Понятно, было бы абсурдом утверждать, что Диккенс писатель неумелый или только мелодраматический. Очень часто его страницы в исключительной степени насыщены фактами, а в способности создавать зримые образы с ним, возможно, не сравнится никто и никогда. То, что один раз описал Диккенс, будет стоять у вас перед глазами всю жизнь. Но в каком-то смысле конкретность его видения указывает и на то, что было его недостатком. Ведь, в конце концов, то же самое видит и случайный прохожий – внешний облик вещей, их поверхность, ничего не говорящую о функции. Человек, действительно обретающийся в каком-то пейзаже, никогда не замечает самого пейзажа. Сколь ни великолепно умение Диккенса воссоздавать внешность, он не так уж часто описывает процесс. Живые картины, которые он заставляет навсегда запомнить, почти всегда оказываются картинами, запечатлевшими состояние праздности, – они подмечены в кофейне деревенской гостиницы или увидены из окна дилижанса; и замечает он большей частью вывески, латунные дверные молотки, разрисованные кувшины, интерьеры трактиров и домов, костюмы, лица, а главное, блюда на столе.

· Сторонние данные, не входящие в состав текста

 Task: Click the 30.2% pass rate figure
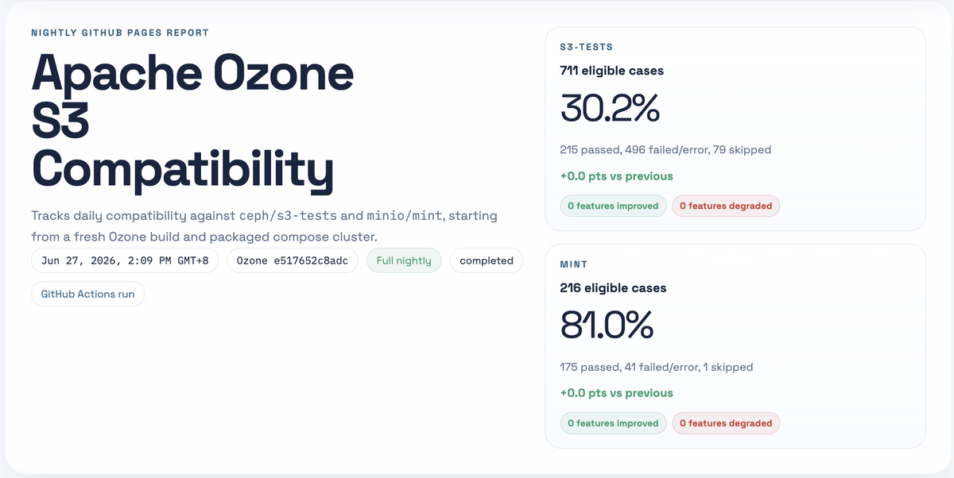[x=610, y=108]

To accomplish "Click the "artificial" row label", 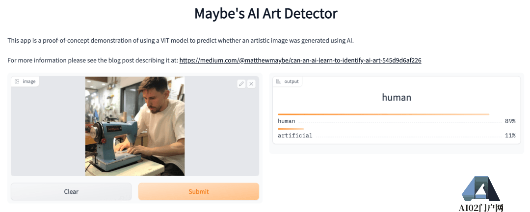I will (x=295, y=135).
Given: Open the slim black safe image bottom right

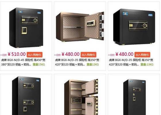Looking at the screenshot, I should tap(135, 97).
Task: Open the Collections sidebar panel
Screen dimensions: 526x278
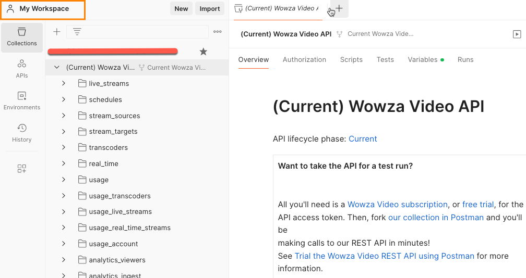Action: 22,37
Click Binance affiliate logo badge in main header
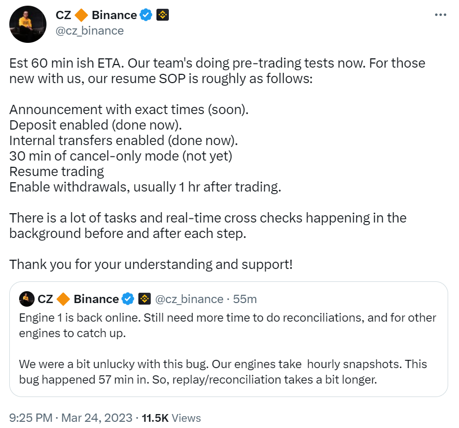Viewport: 459px width, 428px height. pos(163,15)
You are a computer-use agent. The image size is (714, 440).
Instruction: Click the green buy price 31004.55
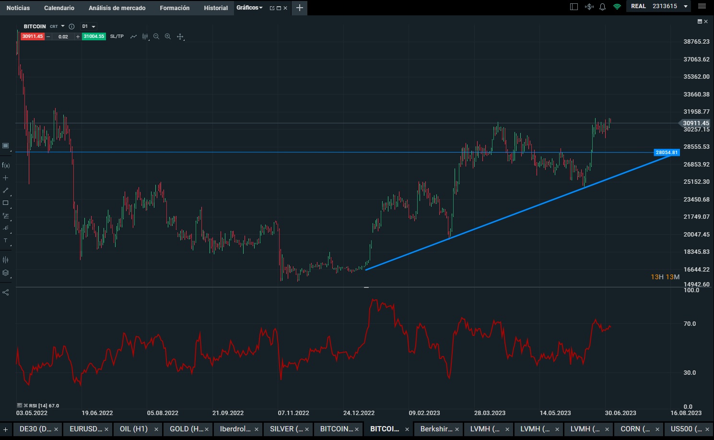pos(94,36)
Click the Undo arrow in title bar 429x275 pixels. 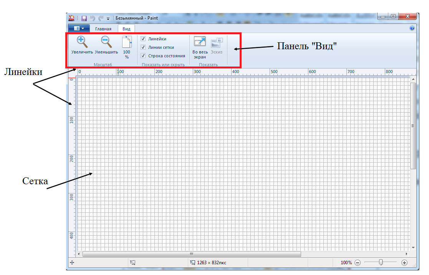click(x=93, y=18)
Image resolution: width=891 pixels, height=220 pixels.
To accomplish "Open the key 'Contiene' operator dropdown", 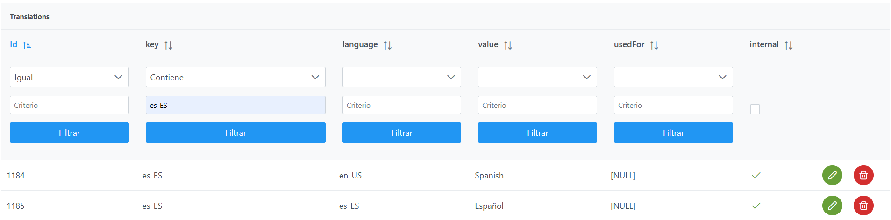I will 235,77.
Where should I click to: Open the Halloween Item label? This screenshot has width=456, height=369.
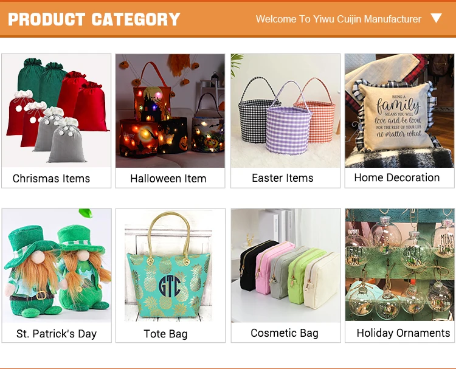coord(168,179)
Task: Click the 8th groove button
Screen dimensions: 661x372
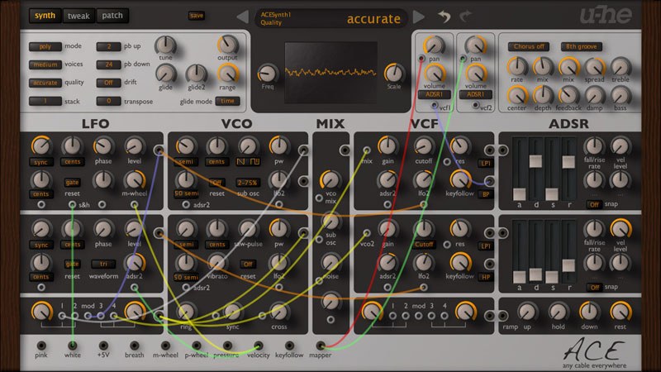Action: (x=582, y=46)
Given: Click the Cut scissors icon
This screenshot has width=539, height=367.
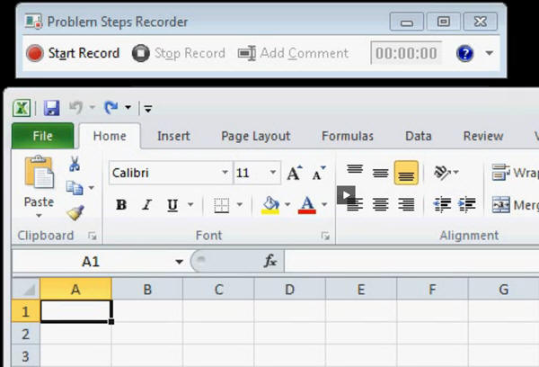Looking at the screenshot, I should click(x=75, y=165).
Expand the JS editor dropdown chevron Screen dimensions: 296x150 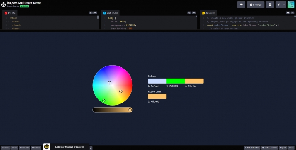coord(292,13)
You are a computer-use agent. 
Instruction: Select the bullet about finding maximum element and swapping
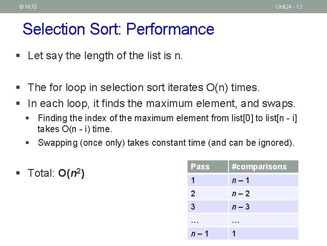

Все это схвачено взглядом потребителя. Рассказывая о Коктауне, он буквально несколькими абзацами передает атмосферу городка в Ланкашире, как должен был ее ощутить слегка шокированный заезжий южанин. «Там был почерневший сток и река, чьи воды приобрели пурпурный цвет от скверно пахнущей краски, а по берегам всюду громоздились здания со множеством окон, из которых день напролет неслись грохот и скрежет; монотонно взлетал и падал молот паровой машины, словно голова слона, от тоски впавшего в безумие». Нигде Диккенс не воссоздал пейзаж с машинами и фабриками выразительнее. Механик, торговец хлопком увидели бы его иначе, но им не дано найти эту импрессионистическую метафору с головой слона.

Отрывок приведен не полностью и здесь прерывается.